-------- AVAILABLE DATA --------
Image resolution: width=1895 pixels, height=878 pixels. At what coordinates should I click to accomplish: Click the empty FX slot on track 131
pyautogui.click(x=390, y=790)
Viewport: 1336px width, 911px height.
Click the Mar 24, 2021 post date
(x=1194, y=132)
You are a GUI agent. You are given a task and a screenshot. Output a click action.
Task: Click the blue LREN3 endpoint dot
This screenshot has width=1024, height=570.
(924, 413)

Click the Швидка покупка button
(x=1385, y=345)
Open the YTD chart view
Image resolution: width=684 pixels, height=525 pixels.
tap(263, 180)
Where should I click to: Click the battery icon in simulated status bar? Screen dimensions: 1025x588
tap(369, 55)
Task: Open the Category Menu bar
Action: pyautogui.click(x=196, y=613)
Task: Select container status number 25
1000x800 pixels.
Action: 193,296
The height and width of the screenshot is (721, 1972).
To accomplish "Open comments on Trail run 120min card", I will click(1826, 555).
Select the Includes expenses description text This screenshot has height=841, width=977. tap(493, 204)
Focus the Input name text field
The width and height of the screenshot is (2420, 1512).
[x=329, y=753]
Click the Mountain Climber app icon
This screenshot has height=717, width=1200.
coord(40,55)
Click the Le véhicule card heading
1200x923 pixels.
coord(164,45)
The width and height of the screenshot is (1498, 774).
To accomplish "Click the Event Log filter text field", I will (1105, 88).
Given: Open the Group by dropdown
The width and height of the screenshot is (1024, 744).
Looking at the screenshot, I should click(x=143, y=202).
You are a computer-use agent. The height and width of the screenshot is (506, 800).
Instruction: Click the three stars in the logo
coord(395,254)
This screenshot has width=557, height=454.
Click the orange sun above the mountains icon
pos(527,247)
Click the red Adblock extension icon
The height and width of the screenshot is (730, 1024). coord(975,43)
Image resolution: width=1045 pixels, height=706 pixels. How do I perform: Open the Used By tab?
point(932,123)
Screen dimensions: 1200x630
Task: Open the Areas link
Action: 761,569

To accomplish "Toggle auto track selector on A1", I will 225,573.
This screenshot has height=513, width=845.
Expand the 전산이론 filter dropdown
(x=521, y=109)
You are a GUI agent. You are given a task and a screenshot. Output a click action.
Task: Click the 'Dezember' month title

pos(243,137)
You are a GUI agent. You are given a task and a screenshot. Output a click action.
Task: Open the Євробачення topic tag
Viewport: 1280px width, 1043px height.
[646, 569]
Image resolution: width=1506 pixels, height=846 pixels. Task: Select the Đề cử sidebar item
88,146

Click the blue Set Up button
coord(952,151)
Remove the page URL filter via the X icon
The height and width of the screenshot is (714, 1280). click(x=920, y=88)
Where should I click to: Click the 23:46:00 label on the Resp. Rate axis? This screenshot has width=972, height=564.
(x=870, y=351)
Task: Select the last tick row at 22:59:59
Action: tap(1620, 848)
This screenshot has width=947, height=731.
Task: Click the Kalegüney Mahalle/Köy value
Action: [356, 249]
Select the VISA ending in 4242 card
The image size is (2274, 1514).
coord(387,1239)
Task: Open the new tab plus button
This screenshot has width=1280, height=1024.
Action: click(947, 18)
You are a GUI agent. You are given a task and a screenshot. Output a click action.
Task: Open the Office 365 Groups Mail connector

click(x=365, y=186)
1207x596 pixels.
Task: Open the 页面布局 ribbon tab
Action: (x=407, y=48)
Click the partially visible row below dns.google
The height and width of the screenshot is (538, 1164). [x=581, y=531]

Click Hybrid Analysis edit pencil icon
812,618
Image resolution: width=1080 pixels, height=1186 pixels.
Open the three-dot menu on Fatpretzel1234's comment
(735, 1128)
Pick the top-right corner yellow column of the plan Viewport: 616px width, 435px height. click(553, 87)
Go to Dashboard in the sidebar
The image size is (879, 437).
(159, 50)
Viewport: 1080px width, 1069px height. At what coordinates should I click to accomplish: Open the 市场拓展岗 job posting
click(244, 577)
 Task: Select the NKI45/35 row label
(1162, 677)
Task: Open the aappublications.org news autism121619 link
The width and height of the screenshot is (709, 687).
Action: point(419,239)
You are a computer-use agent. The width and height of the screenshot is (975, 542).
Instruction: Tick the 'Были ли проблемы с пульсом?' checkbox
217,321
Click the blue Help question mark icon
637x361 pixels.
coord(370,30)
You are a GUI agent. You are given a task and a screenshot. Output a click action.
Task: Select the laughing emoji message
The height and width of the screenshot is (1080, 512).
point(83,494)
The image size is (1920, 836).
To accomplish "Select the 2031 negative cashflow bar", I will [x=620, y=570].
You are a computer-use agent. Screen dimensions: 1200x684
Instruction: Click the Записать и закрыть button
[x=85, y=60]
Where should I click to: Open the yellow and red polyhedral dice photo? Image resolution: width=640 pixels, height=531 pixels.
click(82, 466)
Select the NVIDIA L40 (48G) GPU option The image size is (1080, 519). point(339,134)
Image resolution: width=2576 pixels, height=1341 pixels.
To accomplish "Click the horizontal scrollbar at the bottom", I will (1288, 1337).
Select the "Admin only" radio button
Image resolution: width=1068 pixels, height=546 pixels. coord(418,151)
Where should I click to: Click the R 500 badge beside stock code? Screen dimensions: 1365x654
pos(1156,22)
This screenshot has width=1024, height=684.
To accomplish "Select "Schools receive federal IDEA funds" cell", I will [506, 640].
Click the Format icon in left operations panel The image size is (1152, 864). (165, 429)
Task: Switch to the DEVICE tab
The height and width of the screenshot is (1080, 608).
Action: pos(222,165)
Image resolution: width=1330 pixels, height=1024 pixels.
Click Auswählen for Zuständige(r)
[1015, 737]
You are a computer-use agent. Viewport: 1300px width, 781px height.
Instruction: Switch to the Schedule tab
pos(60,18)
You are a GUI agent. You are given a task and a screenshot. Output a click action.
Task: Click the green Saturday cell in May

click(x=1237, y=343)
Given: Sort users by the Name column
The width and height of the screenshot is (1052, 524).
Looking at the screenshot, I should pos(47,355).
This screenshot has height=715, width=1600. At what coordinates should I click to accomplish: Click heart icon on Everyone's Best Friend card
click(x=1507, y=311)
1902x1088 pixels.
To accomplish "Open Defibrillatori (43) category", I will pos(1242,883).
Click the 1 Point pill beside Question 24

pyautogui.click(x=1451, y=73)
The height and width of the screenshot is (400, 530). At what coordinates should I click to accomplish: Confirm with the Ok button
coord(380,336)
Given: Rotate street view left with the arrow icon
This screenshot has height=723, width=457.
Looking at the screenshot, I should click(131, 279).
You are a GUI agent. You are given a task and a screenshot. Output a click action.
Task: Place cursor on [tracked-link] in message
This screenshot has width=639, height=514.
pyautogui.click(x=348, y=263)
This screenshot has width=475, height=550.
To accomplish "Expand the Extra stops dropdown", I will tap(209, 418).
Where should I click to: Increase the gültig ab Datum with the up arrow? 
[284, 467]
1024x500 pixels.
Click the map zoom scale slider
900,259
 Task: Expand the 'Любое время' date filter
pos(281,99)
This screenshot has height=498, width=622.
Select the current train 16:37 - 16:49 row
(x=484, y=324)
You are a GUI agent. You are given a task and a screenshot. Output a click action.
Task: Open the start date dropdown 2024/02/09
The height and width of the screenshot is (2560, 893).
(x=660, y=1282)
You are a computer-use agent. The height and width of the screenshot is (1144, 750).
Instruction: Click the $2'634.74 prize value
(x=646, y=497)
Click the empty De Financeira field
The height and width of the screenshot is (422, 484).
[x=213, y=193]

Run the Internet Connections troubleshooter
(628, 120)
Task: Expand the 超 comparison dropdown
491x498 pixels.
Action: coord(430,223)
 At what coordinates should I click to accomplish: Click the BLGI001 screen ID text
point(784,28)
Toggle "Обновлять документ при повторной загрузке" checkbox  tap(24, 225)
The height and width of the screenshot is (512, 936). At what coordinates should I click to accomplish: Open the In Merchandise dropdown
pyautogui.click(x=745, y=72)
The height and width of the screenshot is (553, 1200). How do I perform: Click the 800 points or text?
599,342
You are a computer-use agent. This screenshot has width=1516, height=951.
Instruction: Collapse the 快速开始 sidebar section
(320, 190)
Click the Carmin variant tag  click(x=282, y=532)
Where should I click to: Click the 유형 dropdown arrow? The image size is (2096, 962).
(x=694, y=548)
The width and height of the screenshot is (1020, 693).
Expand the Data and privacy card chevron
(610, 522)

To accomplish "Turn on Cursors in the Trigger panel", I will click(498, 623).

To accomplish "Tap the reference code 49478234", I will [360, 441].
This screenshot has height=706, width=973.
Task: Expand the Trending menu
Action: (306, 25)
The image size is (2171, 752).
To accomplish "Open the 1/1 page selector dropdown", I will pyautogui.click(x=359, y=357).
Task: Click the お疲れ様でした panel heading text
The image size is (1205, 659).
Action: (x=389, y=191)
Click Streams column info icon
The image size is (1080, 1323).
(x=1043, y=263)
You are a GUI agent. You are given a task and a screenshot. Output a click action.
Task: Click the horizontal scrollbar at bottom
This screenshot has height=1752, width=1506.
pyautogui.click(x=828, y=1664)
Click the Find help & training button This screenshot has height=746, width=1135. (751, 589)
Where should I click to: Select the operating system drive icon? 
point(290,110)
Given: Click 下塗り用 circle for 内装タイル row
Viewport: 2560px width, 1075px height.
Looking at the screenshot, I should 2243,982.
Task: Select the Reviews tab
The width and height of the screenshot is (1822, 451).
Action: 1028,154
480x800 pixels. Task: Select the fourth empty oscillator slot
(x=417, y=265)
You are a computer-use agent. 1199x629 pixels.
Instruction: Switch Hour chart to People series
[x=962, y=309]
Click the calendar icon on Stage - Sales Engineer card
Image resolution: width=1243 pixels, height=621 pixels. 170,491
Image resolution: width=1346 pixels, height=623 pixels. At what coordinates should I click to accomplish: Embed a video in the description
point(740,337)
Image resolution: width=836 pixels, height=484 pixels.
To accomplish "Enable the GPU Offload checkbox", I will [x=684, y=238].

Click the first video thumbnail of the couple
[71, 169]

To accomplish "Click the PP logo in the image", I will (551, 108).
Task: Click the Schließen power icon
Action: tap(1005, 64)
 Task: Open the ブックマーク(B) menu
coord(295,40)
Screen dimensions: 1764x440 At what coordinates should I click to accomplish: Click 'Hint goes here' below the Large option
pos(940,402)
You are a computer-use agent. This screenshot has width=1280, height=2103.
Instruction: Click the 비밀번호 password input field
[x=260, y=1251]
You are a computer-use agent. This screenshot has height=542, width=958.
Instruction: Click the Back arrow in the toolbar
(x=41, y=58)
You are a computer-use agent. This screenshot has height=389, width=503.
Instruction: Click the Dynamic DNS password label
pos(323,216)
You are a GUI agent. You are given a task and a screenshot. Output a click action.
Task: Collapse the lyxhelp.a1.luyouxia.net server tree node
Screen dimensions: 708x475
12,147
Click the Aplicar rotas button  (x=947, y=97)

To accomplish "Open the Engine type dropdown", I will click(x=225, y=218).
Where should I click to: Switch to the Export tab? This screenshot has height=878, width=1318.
--------
§ **PROBLEM**
Which lines of the records above contain the word "bottom"? Show each of them.

§ **FINISHED EXERCISE**
To accomplish "Click the horizontal scrollbar at the bottom", I will (1288, 1337).
Task: Click the horizontal scrollbar at bottom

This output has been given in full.